§ Passage

Science and medicine has come a long way in recent years, giving us more early warning signs to issues that we never really understood. Children are more commonly diagnosed, and treated, with conditions such as ADHD, making them more successful adolescents and adults. But, what about those adults that didn’t have the opportunity for early intervention? More adults of today are being diagnosed with ADHD, and are starting to do begin the legwork for dealing with their disability. While only about 6% of the United States population is comprised of ADHD, without treatment, functioning can sometimes become impossible. Below are a few of the most common symptoms of ADHD that appear in adults:
- Depression & Anxiety: Do you often find that you’re upset with yourself? Do you start a task and never get around to finishing it? Are you frustrated with seeing everyone around you moving on, and you feel that you’re stuck? All of these emotions are connected, causing you to experience low self-esteem. The anxiety factor then causes you to feel overwhelmed. When mixed together, your life becomes stagnant and unappealing.
- Procrastination: While there are many reasons why people procrastinate, those with ADHD incorporate into their daily lives. Things get pushed until the last possible second, not because of laziness, but because the thought of the task has been completely forgotten. Sometimes, adults with ADHD procrastinate, because they feel that the immediate pressure of a situation will help them stay more focused and in the moment. Likewise, completing the easy portion of a task, and putting off something hard, is common and requires less focus.

§ Supplied data
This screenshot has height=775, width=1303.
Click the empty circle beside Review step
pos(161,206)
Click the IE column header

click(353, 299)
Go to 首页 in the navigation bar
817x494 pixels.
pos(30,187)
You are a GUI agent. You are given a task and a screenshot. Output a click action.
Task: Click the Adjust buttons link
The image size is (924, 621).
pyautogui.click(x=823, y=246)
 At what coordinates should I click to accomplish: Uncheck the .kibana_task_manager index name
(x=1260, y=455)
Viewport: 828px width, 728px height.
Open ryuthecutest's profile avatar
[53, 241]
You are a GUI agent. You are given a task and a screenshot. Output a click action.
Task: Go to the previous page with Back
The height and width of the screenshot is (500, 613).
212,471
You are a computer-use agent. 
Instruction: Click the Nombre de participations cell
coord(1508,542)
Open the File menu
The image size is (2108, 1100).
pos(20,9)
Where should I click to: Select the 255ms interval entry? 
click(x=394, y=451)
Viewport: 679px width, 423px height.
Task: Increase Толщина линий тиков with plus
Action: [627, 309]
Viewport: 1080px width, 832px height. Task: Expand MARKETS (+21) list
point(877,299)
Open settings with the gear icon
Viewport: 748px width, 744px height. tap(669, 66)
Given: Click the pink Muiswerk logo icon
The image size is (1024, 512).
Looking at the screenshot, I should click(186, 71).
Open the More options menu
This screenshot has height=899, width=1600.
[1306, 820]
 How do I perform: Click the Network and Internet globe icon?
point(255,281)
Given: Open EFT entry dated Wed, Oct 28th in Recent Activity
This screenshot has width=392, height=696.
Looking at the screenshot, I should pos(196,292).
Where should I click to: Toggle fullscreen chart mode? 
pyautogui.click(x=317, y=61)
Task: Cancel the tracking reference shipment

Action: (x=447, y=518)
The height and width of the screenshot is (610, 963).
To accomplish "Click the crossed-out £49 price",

§ Check your understanding
1. From the article on adult ADHD, list every question asked in the paragraph that begins "Depression & Anxiety".
2. Please turn the article's paragraph beginning "Procrastination: While there are many reasons" into a short bulleted list that keeps its main facts.
3. Continue the article on adult ADHD, picking up after its final sentence.

§ Answers by task
1.
- Do you often find that you’re upset with yourself?
- Do you start a task and never get around to finishing it?
- Are you frustrated with seeing everyone around you moving on, and you feel that you’re stuck?

2.
- People procrastinate for many reasons, but for those with ADHD it is part of daily life.
- Tasks get pushed to the last second because the task has been forgotten, not because of laziness.
- Some adults with ADHD put things off because they feel immediate pressure will help them stay focused and in the moment.
- Doing the easy part of a task and putting off the hard part is common and takes less focus.

3.
- Relationship Issues: Does your partner feel that he or she cannot rely on you? Do you feel like you can’t be trusted? Resentment from picking up the pieces of ADHD adults is common in relationships. These partners feel that they have to work overtime, to make up for the things they feel you are lacking.
- Priority Problems: When you don’t know how to organize your day, or the importance of tasks you have to accomplish, things tend to get pushed aside or never addressed. Consequently, you always feel that everything needs to be completed at one time, and are more likely to get nothing done at all. By default, you will tend to side with things that are quick and easy to complete, but may not be the most critical.
- Drug Abuse: If you are suffering from ADHD in adulthood, and it has not been diagnosed, you have probably found other coping methods. Drugs and alcohol may allow you to focus for a short period of time. But, there is always a high level of danger with these methods, which can circle back around to increased depression and anxiety.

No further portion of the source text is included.